Although it is not possible to make such precise measurements using only bands allocated to the passive services, these measurements are possible because some interference can be tolerated at some of the antennas part of the time. However, the recent activation of broadcast satellites in the 2300 MHz band is making these measurements more difficult. The broadcast satellites and other sources of interference may make it necessary to move geodetic observations to the 31 GHz band, where 500 MHz is protected for radio astronomy and other passive services.

The need for global protection of the continuum bands used by VLBI became more urgent with the successful deployment in 1997 of the first orbiting VLBI antenna. Space antennas can greatly increase the angular resolution achievable with VLBI techniques. Because of the limited aperture size of orbiting antennas, the success of such projects depends crucially on being able to observe with many large ground-based antennas around the world.

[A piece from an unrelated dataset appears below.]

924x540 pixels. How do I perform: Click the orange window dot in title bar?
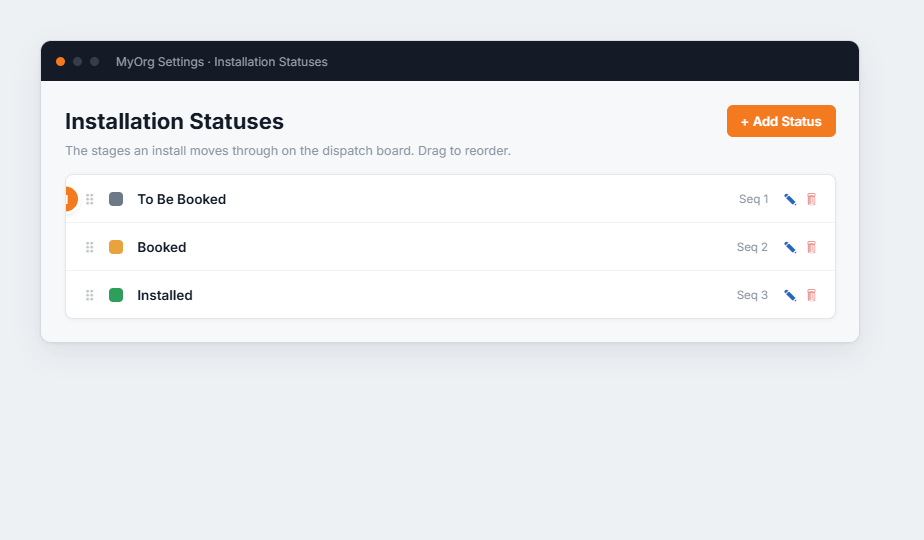pyautogui.click(x=60, y=61)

Radio astronomy offers the means to study the evolution of galaxies from the very earliest times in the universe. At low frequencies, future facilities will have the sensitivity to detect the signatures left by the re-ionization of the universe induced by the first generation of galaxies and their constituent stars. The first supermassive black holes, formed in the cores of these galaxies, will also be detectable by these low-frequency facilities.

Submillimeter galaxies are detected with the use of ultrawideband continuum detectors and bolometers, which make use of most of the available frequency space within the millimeter and submillimeter atmospheric windows. The sensitivity of the measurements is greatly enhanced by the use of wide bandwidths, which places a premium on continuous, interference-free allocations for radio astronomy. Moreover, for follow-up work, it is important to measure the redshift of these objects via molecular-line observations. The redshifts of new objects are not known a priori, and these lines may be redshifted to any lower frequency. The ability to determine a redshift is directly related to the ability to cover the widest possible bandwidth in a search; therefore, it is important to preserve portions of the spectrum to allow this fundamental information to be measured. To study early galaxies as well as other objects, astronomers use radio astronomy data synergistically with the optical data from the Hubble Space Telescope, infrared data from the Spitzer Space Telescope, and x-ray data from the Chandra X-ray Observatory.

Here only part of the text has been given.